Une vulnérabilité critique dans un module tiers de Gnosis Safe nommé « SquidRouterModule » a été exploitée le 25 mai, permettant à un attaquant de siphonner environ 3,2 millions de dollars d'actifs à partir de 86 portefeuilles sur les réseaux Ethereum et Base.
L'incident a été signalé pour la première fois par la société de sécurité blockchain Blockaid, qui a détecté l'exploitation en cours sur une période de deux heures. Selon Blockaid, l'attaquant a exploité une faille dans la fonction executeSameChainActions() au sein du module. Cette vulnérabilité a permis à l'attaquant d'usurper l'identité de délégués autorisés et d'exécuter des échanges de jetons arbitraires à partir des portefeuilles des victimes sans nécessiter de signatures supplémentaires.
Les actifs volés, un mélange de divers jetons, ont été échangés via des pools Uniswap V3 contrôlés par l'attaquant et consolidés en environ 3,07 millions de dollars de stablecoin DAI. L'attaque met en évidence les risques de sécurité croissants associés aux modules tiers et aux autorisations déléguées au sein de l'écosystème de la finance décentralisée (DeFi).

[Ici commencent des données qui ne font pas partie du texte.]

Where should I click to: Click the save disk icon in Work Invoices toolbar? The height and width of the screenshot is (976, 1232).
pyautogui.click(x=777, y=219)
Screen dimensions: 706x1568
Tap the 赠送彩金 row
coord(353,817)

Le protocole cross-chain Squid, dont le nom était associé au module vulnérable, a rapidement réagi pour distancer son protocole de base de l'exploitation. Dans une déclaration publique, Squid a précisé que le « SquidRouterModule » était un produit de portefeuille intelligent tiers intégré à Squid mais qu'il n'avait été ni construit, ni déployé, ni exploité par l'entreprise. « La formulation exacte est la suivante : un SquidRouterModule tiers a été exploité, et non le contrat Router de Squid », a déclaré la société. Cet incident souligne le risque de dommage réputationnel par association, même lorsque les contrats de base d'un protocole restent sécurisés.

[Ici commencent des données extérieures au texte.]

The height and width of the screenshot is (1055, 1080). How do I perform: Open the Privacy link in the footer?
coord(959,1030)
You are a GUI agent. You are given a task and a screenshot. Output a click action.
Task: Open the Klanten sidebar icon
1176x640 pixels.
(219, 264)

L'exploitation sert de rappel brutal des complexités de sécurité dans la DeFi, où la composabilité et les intégrations tierces peuvent introduire des vulnérabilités imprévues. Pour les utilisateurs de portefeuilles multi-signatures comme Gnosis Safe, cela souligne la nécessité critique d'examiner et de comprendre les autorisations accordées à tout module tiers. À 14h30 UTC le 25 mai, les fonds volés se trouvaient toujours dans le portefeuille de l'attaquant, sans aucune indication sur leur prochaine action.
Cet article est à titre informatif uniquement et ne constitue pas un conseil en investissement.